ASX-listed Canada gold explorer, Ardiden, is gearing up for a very detailed airborne geophysical survey of the New Patricia prospect at its high-grade Pickle Lake gold project in north-western Ontario, as the historic mining area gets its first taste of aerial survey work in 45 years.
The Perth-based company has an initial high-grade resource at Pickle Lake of 110,000 ounces of gold from ore going a decent 4.3 grams per tonne gold at its flagship Kasagiminnis deposit.
The company says the project may also be harbouring at least another 100,000 ounces across the nearby Dorothy and Dobie deposits, however, this is only an historical non-JORC estimate that will need to be scrubbed up to full JORC compliance before it can be counted in the official project resource numbers.
Whilst Ardiden is currently dealing with the Coronavirus pandemic-related delays to its drilling plans for Kasagiminnis, it is nonetheless still optimistic about being able to undertake drilling there in the northern summer.
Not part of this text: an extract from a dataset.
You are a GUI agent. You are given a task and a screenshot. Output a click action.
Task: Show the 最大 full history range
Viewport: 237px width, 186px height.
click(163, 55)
In the meantime, the company is preparing to conduct an aero-magnetic survey over the entire New Patricia prospect, which lies along strike of Barrick Gold’s Golden Patricia mine and Ardiden’s Dorothy-Dobie deposits.
The company says the gold mineralisation trend running through New Patricia is a south-easterly extension of the same structure that hosts the Dorothy-Dobie deposits, which boast 5.7-gram dirt in the historical non-JORC estimate.
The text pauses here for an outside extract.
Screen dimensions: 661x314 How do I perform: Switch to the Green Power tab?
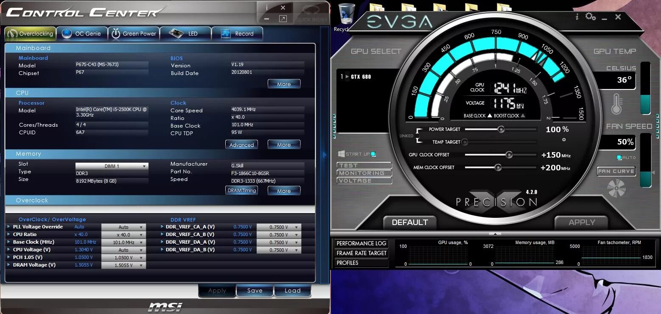click(134, 33)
The old Golden Patricia underground mine, where 619,796oz was produced from ore averaging a whopping 15.2 g/t gold is also on the same structure, according to management.
Ardiden plans to fly more than 3000 line-kilometres to generate ultra-detailed coverage of the highly prospective, yet largely underexplored gold property where modern exploration applications have been few and far between. The new survey will be flown on close, 50m line spacings, with some infill to 25m in areas of particular interest at a flight height of only 40m-50m.
As part of the ultra-detailed survey, the company will also take in the Esker gold prospect, which is just one of several gold mineralised zones identified across the New Patricia ground where historical drilling returned significant intersections including 5.35m grading 3.1 g/t gold from 80.65m and 12.03m at 3.2 g/t from 29.90m over a 1km-long anomalous trend.
Rock outcrop is sparse and access across the New Patricia ground in general is challenging and according to Ardiden, quality airborne surveys using modern instrumentation and processing techniques are a cost-effective approach prior to embarking on a drilling campaign.
The company says New Patricia contains numerous large structural target settings for gold deposits in favourable greenstones and the resultant survey data will help provide a modern analysis of the geology and pave the way for follow-up test work and drilling.